I due comici siciliani lasciano maggiore spazio agli attori secondari, facendo emergere pian piano, in poche ma fondamentali scene, i personaggi di Tony Sperandeo nei panni di Cosa Inutile, quello di Sergio Friscia nel ruolo del retorico giornalista locale Sergione e soprattutto quello del procuratore capo Leo Gullotta (la sua entrata in scena è il vero punto di svolta di tutta la stagione).

Approfondendo questi comprimari, la seconda stagione di Incastrati ne guadagna in complessità, spesso ribaltando il giudizio che su di loro gli spettatori avevano maturato nelle prime puntate (c’è sempre qualcosa di peggio in agguato) e liberando quelle che inizialmente erano solo maschere grottesche dalla loro bidimensionalità, lavorando invece di sfumature per renderle drammaturgicamente interessanti.

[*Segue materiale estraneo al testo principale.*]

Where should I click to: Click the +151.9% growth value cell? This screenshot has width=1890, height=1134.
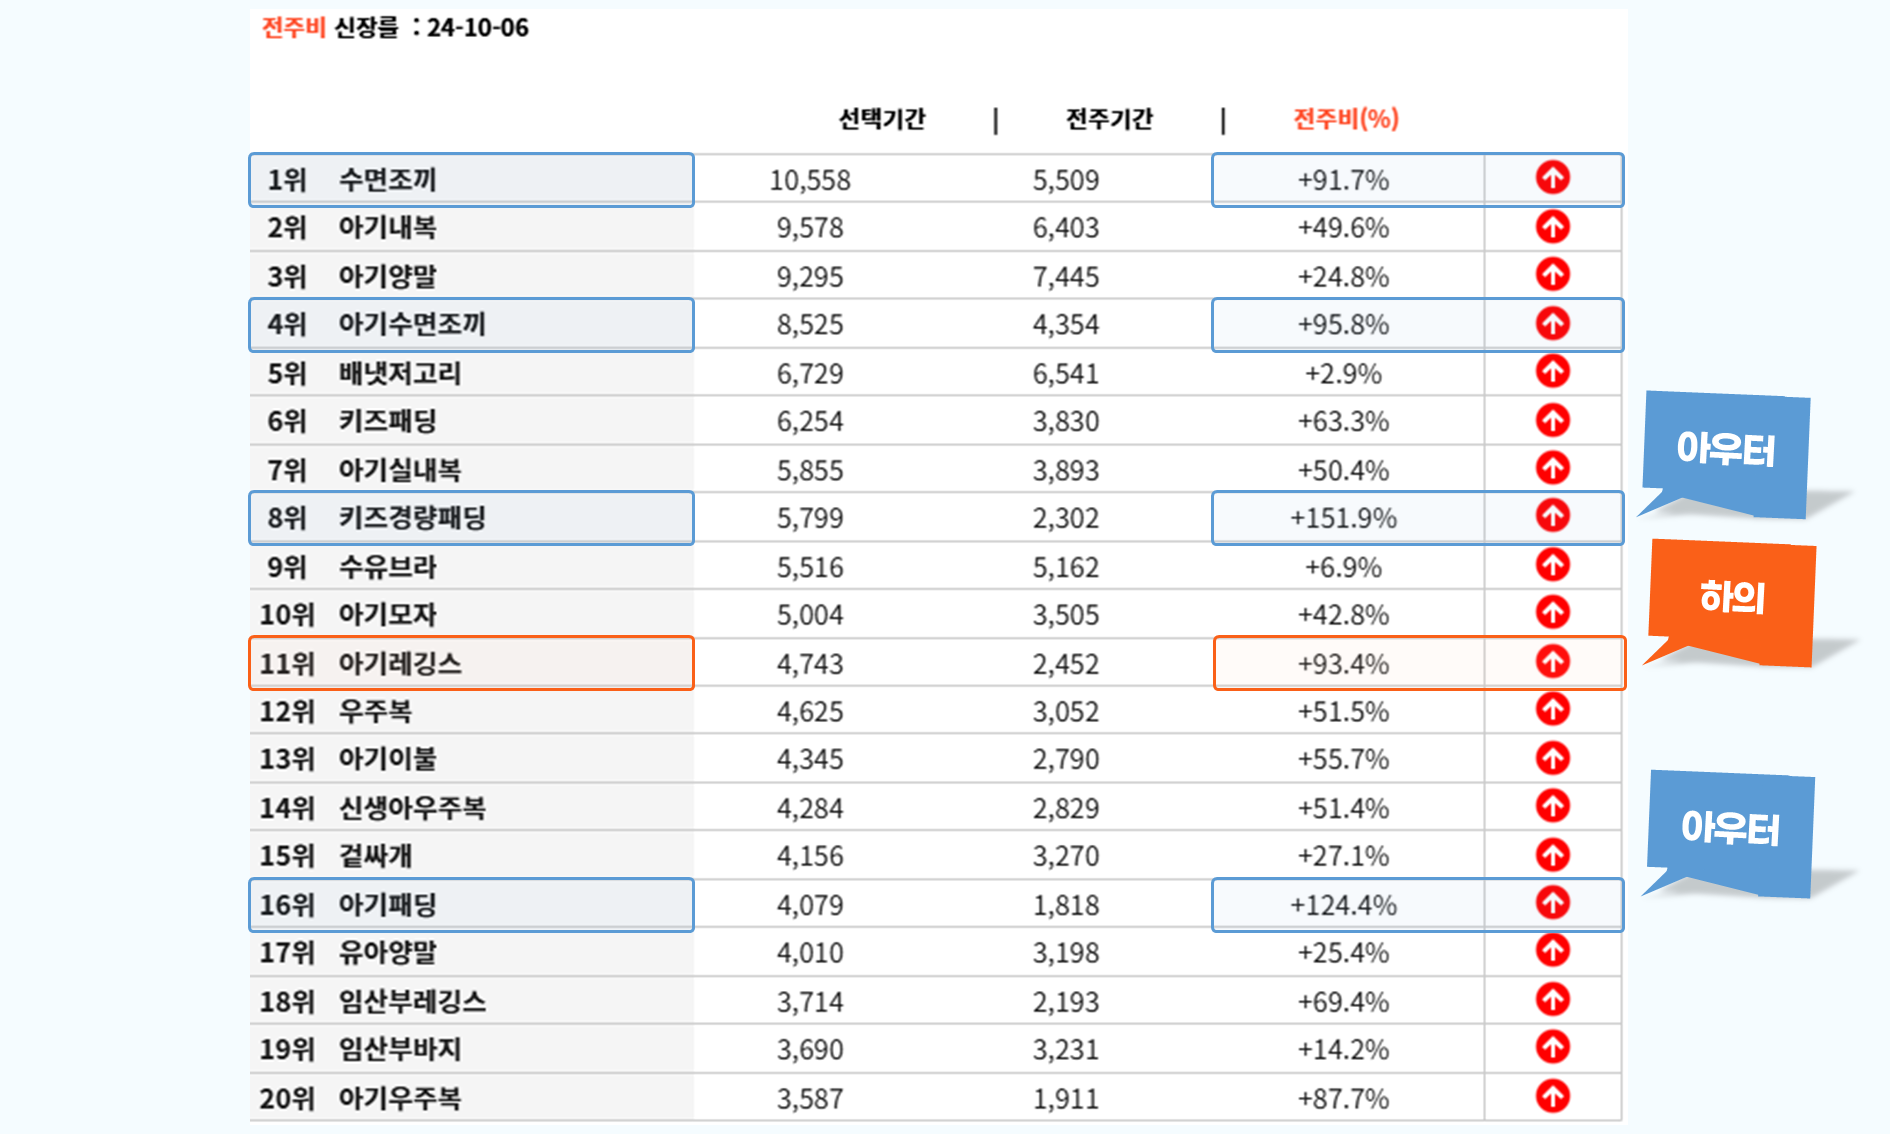pyautogui.click(x=1343, y=518)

Una scena dalla seconda stagione di Incastrati (fonte: Netflix)

Una scena dalla seconda stagione di Incastrati (fonte: Netflix)

Come spesso è accaduto poi nella carriera di Ficarra e Picone, bravissimi nel mettere in scena senza sconti le piccolezze dei loro connazionali, anche in Incastrati ci sono scene che involontariamente dialogano direttamente con l’attualità e con la cronaca degli ultimi mesi (quasi profetica, ad esempio, tutta la sottotrama del medico che agevola la latitanza di Padre Santissimo), fino ad arrivare a un finale che sembra essere stato scritto appositamente dopo la cattura di Matteo Messina Denaro (e che, invece, è “solo” frutto della penna di due autori sempre più raffinati).

Ancora una volta, Incastrati trova il modo di collegarsi direttamente a quel cinema di Rosi, Damiani e Germi, che Ficarra e Picone consapevolmente citano e indicano come loro stella polare. Eppure, questa seconda stagione della serie Netflix, se pur non sempre eccellente nella fattura registica e nel ritmo della narrazione, fa emergere la maturazione autoriale di due comici che hanno ormai le idee chiarissime sul loro lavoro e sul tipo di racconto che vogliono fare.

Le nuove sei puntate di Incastrati dimostrano come l’incursione seriale di Ficarra e Picone non sia stata solo un “capriccio” per presentarsi come moderni e salire sul carro del vincitore (le serie sul cinema?), ma come sia in realtà un coerente nuovo tassello della loro poetica.